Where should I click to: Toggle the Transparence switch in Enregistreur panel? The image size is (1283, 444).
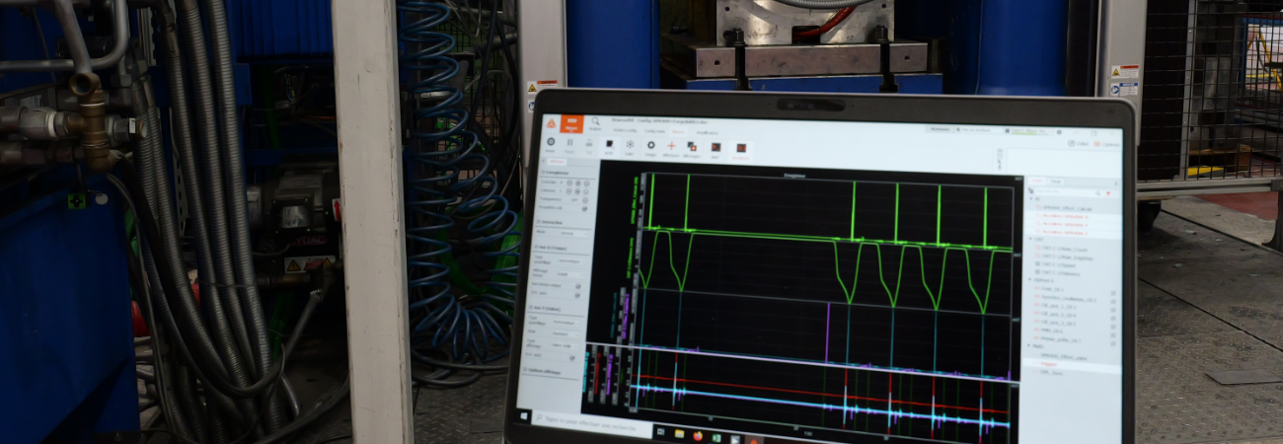pos(584,199)
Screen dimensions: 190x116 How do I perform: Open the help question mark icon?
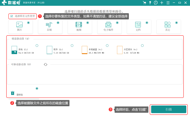coord(156,3)
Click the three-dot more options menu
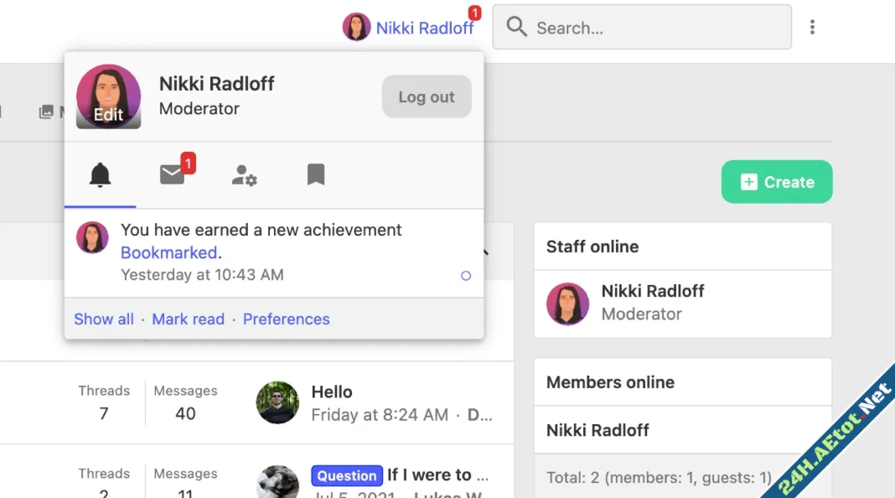This screenshot has height=498, width=895. point(812,28)
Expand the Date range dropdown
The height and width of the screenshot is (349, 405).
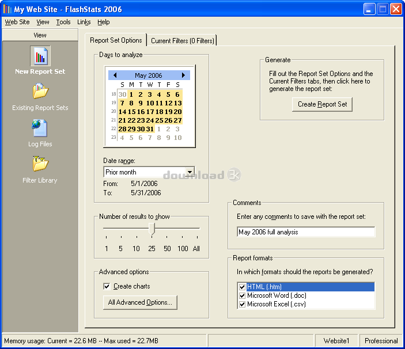coord(190,172)
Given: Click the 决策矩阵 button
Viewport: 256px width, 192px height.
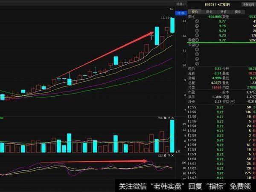Looking at the screenshot, I should pos(248,5).
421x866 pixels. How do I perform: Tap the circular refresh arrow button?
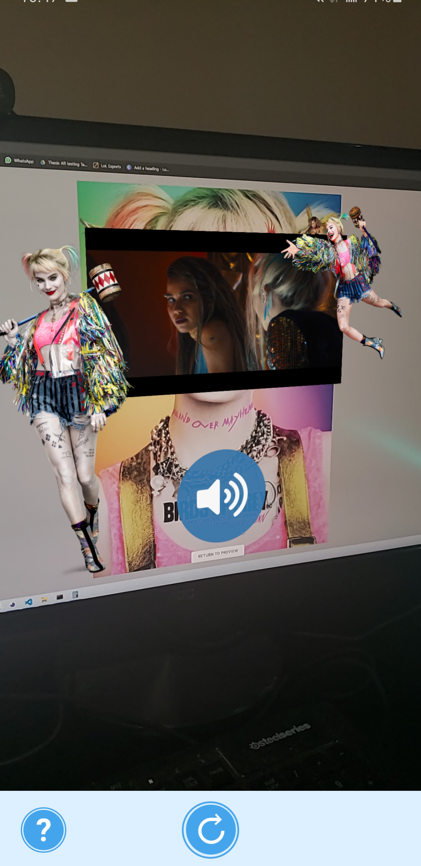click(x=210, y=830)
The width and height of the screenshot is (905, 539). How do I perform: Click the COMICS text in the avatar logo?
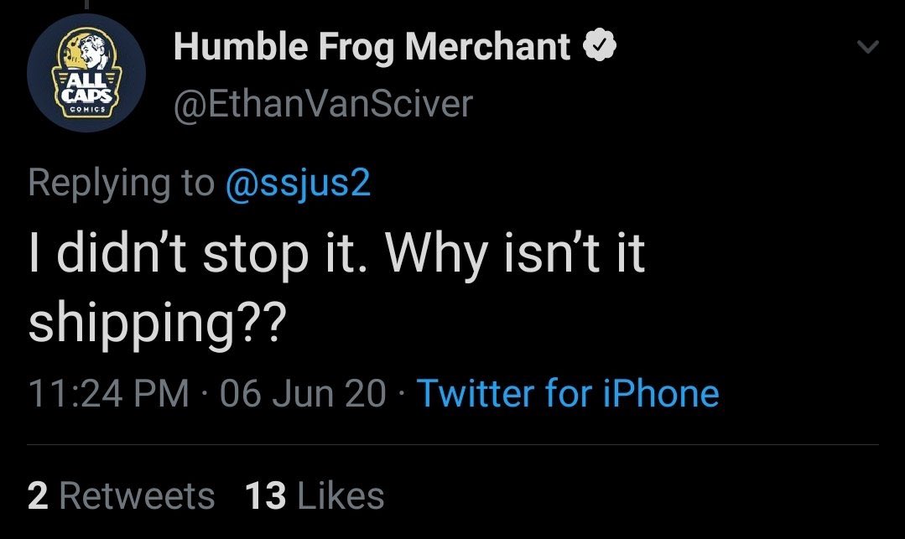[87, 109]
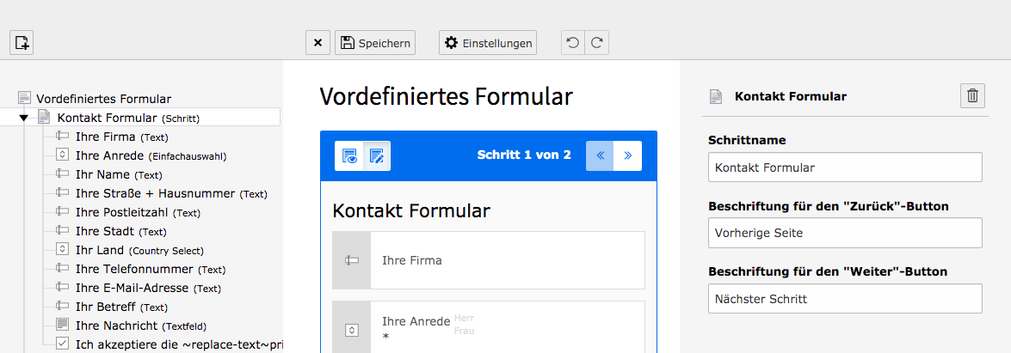Close the form editor with X button
Viewport: 1011px width, 353px height.
[317, 43]
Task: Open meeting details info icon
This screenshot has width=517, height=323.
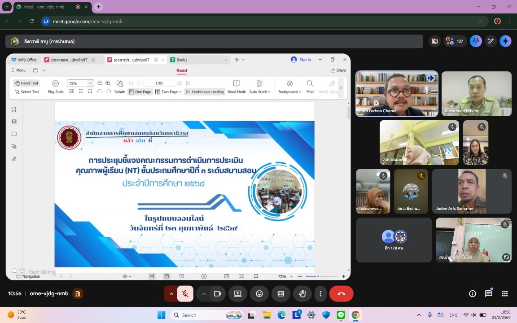Action: 473,294
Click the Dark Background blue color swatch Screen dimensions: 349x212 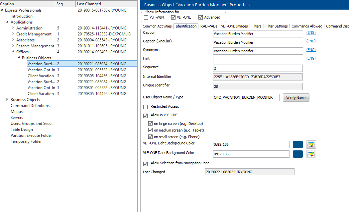(x=297, y=154)
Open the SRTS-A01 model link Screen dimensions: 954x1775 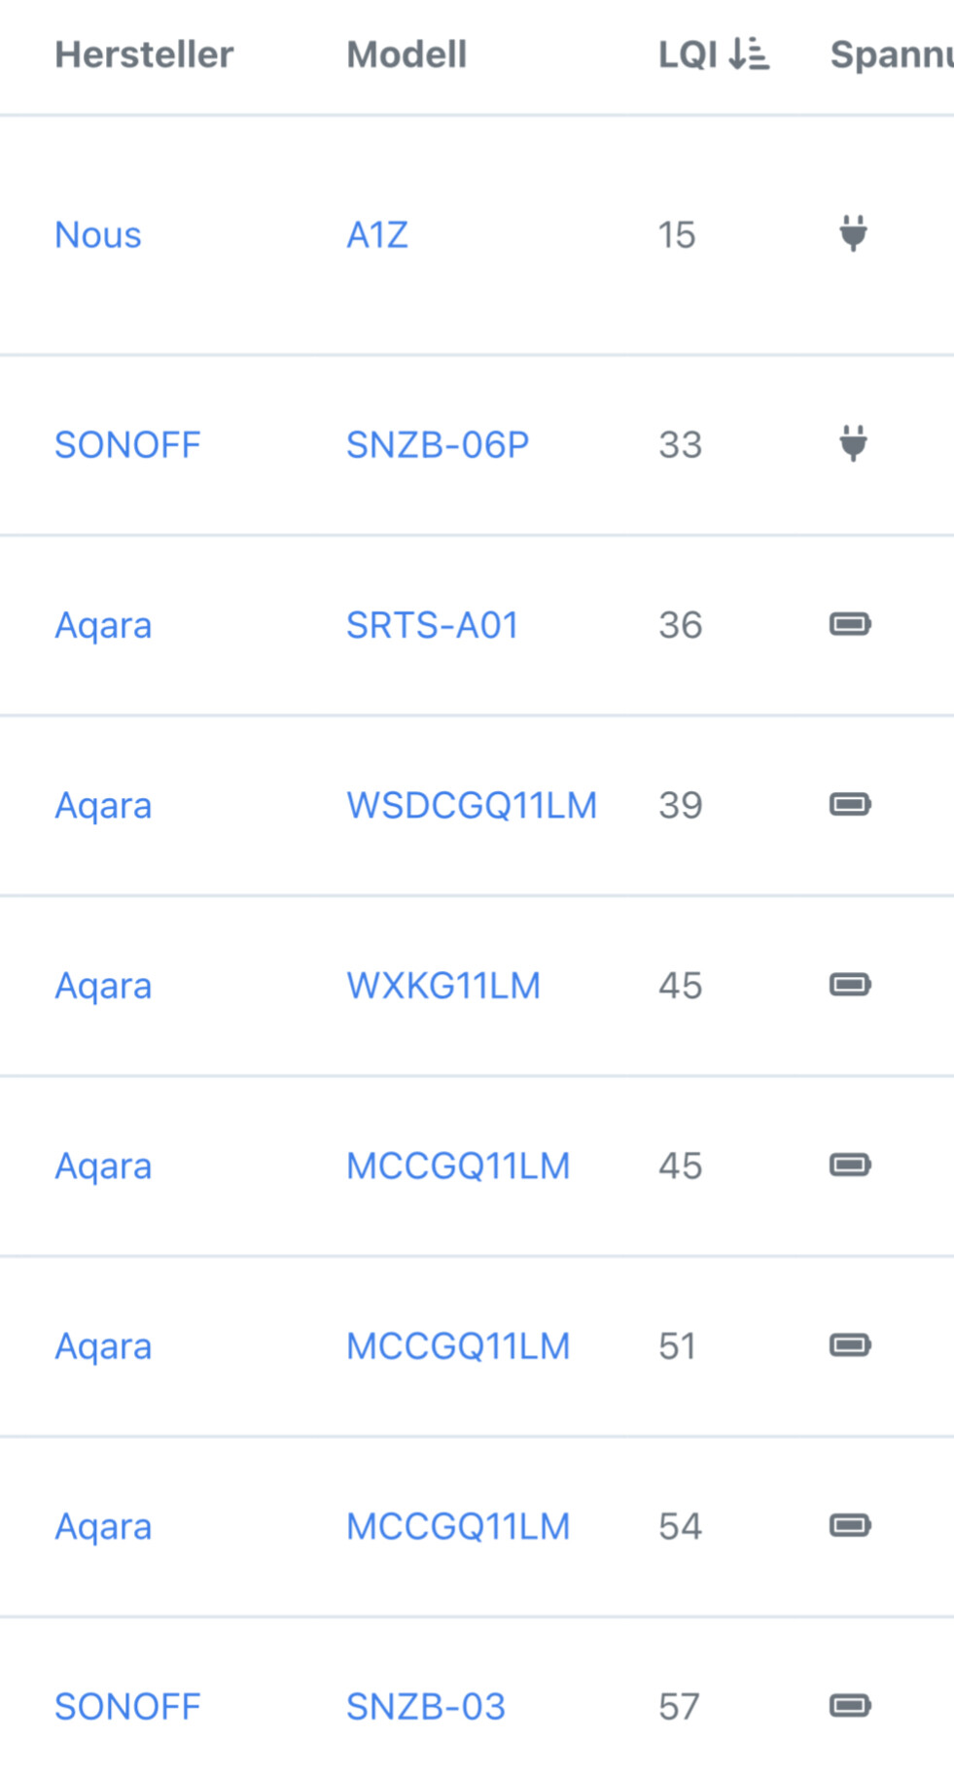432,625
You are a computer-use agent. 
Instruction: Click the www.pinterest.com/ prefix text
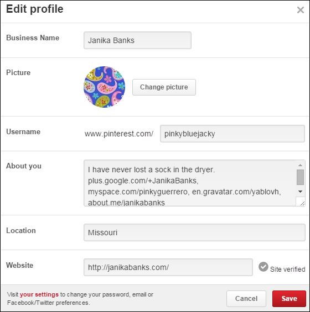[x=119, y=134]
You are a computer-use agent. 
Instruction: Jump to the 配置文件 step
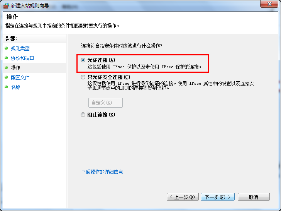click(20, 77)
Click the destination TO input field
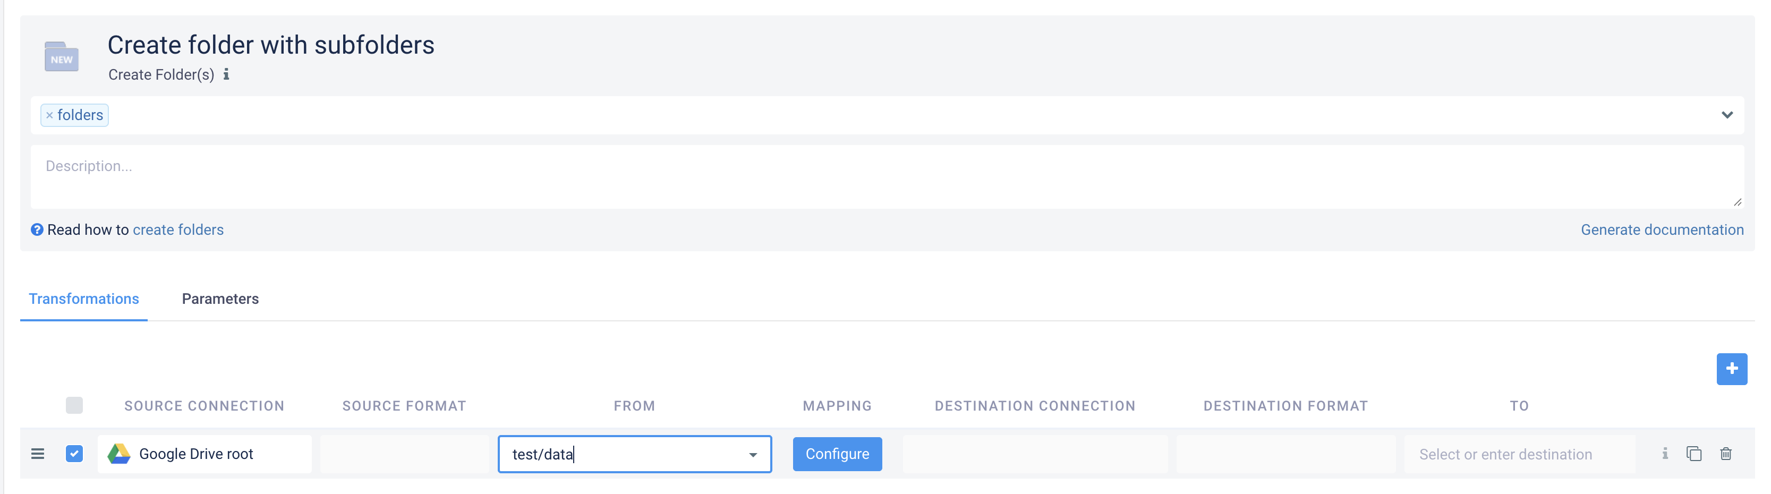 [1519, 454]
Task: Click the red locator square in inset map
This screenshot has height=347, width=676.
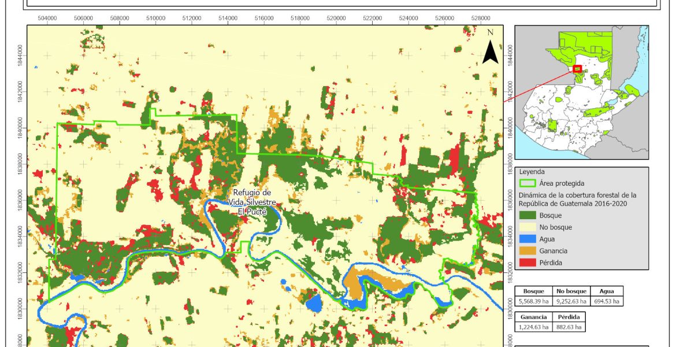Action: coord(577,69)
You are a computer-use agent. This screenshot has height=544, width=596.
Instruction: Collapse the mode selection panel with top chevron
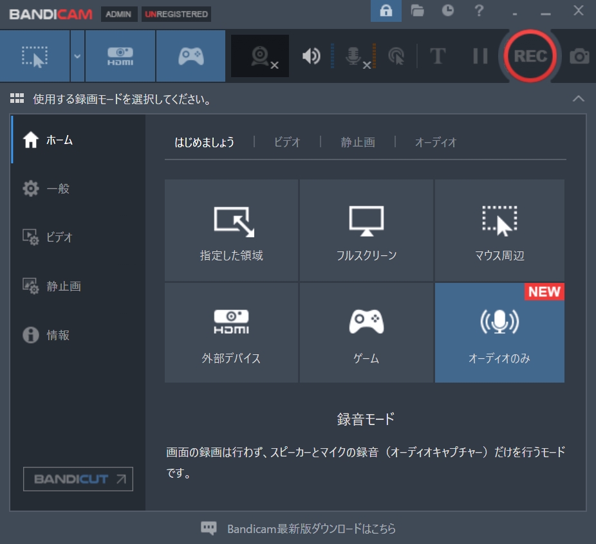coord(578,99)
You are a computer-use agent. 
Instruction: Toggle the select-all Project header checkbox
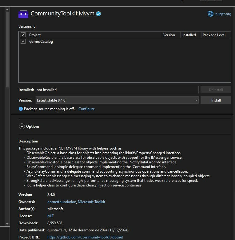[23, 35]
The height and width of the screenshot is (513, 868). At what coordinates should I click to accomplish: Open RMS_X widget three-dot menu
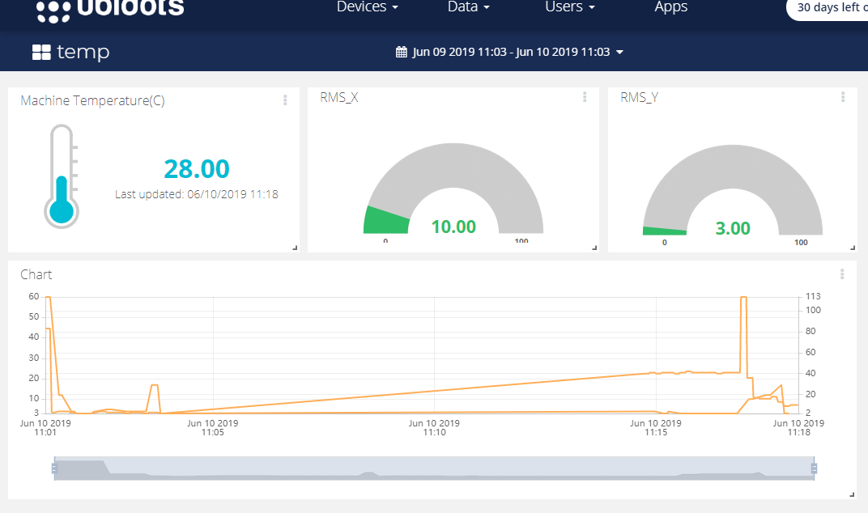tap(585, 97)
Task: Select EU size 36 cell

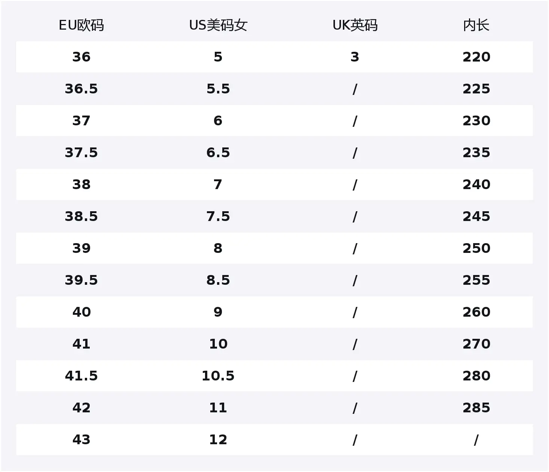Action: coord(81,57)
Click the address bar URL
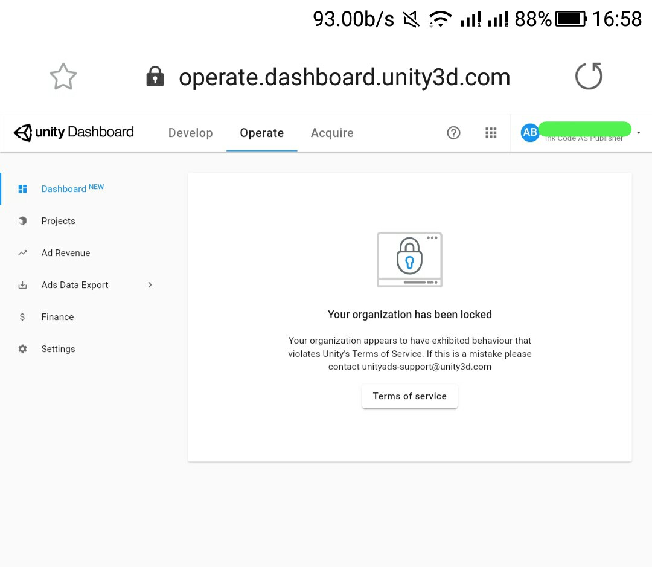Image resolution: width=652 pixels, height=567 pixels. [345, 77]
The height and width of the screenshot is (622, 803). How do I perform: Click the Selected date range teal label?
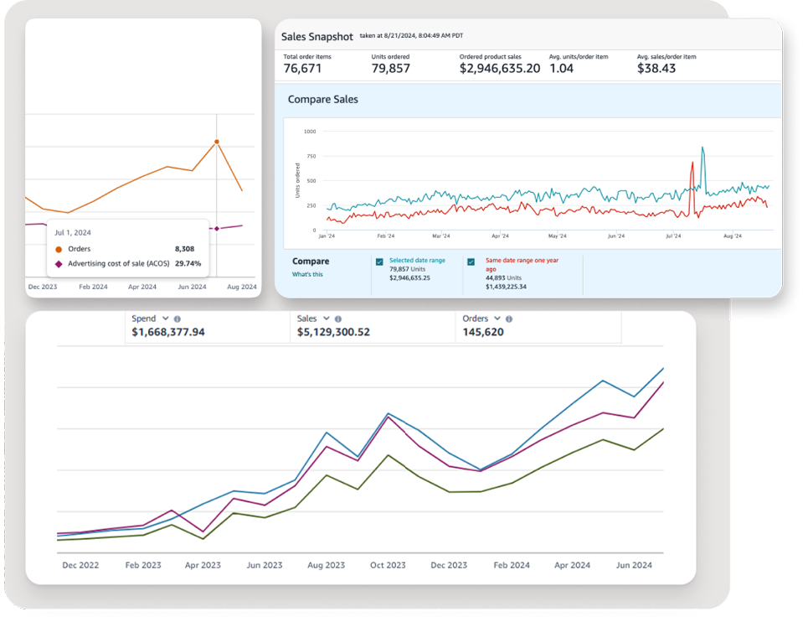coord(418,260)
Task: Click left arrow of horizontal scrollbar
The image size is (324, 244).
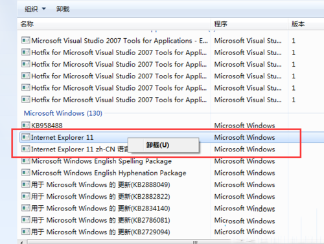Action: (21, 242)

▶ _Exercise instructions_: Return the line containing "Task: Select EU size 36 cell" and every line after it through the end of the records above, exactly and nothing else, but not the pictures.

▶ _Solution_:
Task: Select EU size 36 cell

Action: coord(81,57)
Click the address bar URL
Image resolution: width=652 pixels, height=567 pixels. [345, 77]
The height and width of the screenshot is (622, 803). How do I perform: Click the Selected date range teal label?
coord(418,260)
Task: Click left arrow of horizontal scrollbar
The image size is (324, 244).
Action: (21, 242)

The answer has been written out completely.